RECORDS PROVIDED Start Marker

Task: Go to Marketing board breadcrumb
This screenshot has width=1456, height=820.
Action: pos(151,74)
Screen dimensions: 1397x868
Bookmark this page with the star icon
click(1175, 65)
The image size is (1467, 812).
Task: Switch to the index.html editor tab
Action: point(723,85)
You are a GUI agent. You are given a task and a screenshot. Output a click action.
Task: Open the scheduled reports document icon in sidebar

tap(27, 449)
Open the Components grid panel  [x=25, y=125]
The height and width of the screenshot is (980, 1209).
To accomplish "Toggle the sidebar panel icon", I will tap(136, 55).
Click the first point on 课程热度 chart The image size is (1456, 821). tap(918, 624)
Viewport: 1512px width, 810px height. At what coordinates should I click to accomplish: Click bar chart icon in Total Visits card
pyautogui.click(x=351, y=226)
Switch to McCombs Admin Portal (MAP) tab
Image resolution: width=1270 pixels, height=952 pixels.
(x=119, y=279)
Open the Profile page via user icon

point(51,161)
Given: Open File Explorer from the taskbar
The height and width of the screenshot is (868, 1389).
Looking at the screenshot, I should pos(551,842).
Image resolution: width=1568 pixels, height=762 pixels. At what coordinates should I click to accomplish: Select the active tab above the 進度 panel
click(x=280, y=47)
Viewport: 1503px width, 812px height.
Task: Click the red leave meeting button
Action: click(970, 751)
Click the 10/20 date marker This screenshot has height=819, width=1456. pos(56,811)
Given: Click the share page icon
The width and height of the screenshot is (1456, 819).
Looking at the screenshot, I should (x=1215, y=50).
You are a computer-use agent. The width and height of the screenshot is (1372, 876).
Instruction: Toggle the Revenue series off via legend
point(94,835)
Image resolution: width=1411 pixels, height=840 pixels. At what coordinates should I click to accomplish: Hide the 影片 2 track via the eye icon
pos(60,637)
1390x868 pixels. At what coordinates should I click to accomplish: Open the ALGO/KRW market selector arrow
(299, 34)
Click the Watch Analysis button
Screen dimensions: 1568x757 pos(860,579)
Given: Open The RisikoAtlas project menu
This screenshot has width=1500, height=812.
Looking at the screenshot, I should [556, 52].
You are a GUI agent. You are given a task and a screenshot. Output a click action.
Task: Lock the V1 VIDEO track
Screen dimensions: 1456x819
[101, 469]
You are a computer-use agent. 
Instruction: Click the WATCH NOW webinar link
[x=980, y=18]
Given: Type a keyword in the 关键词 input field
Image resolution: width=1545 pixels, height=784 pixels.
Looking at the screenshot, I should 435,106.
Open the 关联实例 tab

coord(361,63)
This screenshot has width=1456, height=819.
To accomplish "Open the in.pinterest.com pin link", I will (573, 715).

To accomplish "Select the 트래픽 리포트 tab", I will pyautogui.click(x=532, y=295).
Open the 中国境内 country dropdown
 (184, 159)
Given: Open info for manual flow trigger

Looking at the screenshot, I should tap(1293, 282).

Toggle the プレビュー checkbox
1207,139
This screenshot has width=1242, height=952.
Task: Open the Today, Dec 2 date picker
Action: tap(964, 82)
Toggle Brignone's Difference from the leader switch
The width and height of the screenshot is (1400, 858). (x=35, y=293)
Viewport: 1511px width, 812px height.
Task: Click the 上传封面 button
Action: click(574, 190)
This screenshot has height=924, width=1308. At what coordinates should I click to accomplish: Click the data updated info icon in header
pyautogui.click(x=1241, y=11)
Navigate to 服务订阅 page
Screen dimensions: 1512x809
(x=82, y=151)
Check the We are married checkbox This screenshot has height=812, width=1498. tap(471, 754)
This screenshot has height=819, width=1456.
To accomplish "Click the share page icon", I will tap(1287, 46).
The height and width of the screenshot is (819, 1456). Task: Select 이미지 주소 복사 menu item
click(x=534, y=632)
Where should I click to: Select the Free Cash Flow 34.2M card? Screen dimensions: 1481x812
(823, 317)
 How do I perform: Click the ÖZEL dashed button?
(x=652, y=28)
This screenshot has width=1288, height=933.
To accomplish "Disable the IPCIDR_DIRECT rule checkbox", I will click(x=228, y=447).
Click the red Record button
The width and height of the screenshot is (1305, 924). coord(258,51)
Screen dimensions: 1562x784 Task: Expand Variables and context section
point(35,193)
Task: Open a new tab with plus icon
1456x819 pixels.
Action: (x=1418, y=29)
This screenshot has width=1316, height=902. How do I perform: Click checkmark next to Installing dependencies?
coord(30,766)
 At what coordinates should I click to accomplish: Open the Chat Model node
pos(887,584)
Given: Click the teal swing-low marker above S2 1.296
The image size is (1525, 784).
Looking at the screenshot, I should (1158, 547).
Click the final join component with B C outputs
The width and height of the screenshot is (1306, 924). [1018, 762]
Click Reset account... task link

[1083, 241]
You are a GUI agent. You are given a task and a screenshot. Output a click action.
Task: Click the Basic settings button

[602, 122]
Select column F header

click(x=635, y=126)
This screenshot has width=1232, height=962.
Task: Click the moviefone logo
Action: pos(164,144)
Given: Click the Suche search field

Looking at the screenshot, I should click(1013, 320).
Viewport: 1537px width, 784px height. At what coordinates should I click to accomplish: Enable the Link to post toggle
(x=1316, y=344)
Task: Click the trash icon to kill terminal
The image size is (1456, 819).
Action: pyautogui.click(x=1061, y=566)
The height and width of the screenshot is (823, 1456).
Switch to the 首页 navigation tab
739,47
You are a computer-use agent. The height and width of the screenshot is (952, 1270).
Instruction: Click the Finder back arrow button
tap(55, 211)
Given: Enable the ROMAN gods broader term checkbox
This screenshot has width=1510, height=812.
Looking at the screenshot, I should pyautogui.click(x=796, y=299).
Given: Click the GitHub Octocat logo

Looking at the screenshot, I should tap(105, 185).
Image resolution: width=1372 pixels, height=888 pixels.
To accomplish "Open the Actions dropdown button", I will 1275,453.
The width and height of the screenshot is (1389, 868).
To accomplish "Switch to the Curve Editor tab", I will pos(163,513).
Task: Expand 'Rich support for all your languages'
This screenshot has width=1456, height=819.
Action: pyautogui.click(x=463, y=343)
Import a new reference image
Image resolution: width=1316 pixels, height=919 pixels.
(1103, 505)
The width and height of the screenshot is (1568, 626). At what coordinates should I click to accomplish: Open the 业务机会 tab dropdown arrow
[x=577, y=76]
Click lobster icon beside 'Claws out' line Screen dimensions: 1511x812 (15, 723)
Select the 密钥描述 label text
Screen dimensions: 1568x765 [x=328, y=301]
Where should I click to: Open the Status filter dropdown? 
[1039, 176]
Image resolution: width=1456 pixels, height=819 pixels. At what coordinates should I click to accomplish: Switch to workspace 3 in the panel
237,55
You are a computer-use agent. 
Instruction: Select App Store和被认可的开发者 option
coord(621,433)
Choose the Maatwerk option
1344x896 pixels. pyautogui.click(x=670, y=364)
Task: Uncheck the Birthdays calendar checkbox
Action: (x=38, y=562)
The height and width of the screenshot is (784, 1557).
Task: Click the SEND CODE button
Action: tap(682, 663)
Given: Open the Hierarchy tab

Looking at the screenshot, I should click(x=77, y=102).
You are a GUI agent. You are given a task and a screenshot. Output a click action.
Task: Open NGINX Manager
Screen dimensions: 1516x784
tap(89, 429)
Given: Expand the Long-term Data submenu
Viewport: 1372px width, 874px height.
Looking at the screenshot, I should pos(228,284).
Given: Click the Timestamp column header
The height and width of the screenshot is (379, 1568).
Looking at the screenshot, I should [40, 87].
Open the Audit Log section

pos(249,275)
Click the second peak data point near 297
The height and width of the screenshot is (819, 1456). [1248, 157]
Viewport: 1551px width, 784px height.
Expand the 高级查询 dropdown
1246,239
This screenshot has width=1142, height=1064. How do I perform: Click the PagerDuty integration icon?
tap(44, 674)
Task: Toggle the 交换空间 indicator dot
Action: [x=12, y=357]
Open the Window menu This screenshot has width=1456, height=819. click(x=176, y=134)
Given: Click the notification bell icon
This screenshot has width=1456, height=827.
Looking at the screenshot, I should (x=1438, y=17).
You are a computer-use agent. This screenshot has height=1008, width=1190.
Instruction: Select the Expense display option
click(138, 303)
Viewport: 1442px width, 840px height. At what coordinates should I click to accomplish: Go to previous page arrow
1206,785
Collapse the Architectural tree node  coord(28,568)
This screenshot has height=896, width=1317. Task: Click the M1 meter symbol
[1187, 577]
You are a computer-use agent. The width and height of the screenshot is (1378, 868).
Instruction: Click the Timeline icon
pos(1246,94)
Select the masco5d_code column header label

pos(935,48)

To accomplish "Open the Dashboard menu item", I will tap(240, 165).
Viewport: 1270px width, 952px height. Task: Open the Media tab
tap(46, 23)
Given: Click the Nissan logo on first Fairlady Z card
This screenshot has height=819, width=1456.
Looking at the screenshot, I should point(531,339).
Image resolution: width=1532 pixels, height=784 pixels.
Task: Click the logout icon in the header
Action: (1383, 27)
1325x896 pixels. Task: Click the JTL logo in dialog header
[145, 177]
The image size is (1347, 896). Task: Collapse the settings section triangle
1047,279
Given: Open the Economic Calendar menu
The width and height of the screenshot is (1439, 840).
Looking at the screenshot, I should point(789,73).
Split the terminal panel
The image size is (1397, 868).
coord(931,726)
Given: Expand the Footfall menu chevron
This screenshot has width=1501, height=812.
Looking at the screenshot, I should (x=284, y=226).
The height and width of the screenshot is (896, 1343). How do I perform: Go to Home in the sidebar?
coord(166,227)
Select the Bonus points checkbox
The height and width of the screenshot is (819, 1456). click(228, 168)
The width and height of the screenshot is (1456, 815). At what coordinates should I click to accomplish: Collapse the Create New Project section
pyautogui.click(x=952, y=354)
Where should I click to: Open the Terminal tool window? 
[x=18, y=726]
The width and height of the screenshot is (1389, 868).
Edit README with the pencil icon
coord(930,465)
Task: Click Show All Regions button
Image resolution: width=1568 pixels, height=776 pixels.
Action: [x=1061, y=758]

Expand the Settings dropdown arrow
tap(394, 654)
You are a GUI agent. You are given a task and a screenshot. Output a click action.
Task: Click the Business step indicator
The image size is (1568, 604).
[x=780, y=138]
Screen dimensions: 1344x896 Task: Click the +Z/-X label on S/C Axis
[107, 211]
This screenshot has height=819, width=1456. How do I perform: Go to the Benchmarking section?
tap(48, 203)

RECORDS PROVIDED End Marker

#### [DESCRIPTION OF THE TASK]
In the lines above, find each one with "will" and list it.

#### [EXPECTED OUTPUT]
To accomplish "Toggle the sidebar panel icon", I will tap(136, 55).
To accomplish "Open the in.pinterest.com pin link", I will (573, 715).
To accomplish "Select the 트래픽 리포트 tab", I will pyautogui.click(x=532, y=295).
To accomplish "Click the share page icon", I will tap(1287, 46).
To accomplish "Disable the IPCIDR_DIRECT rule checkbox", I will click(x=228, y=447).
To accomplish "Open the Actions dropdown button", I will 1275,453.
To accomplish "Switch to the Curve Editor tab", I will pos(163,513).
To accomplish "Open the Dashboard menu item", I will tap(240, 165).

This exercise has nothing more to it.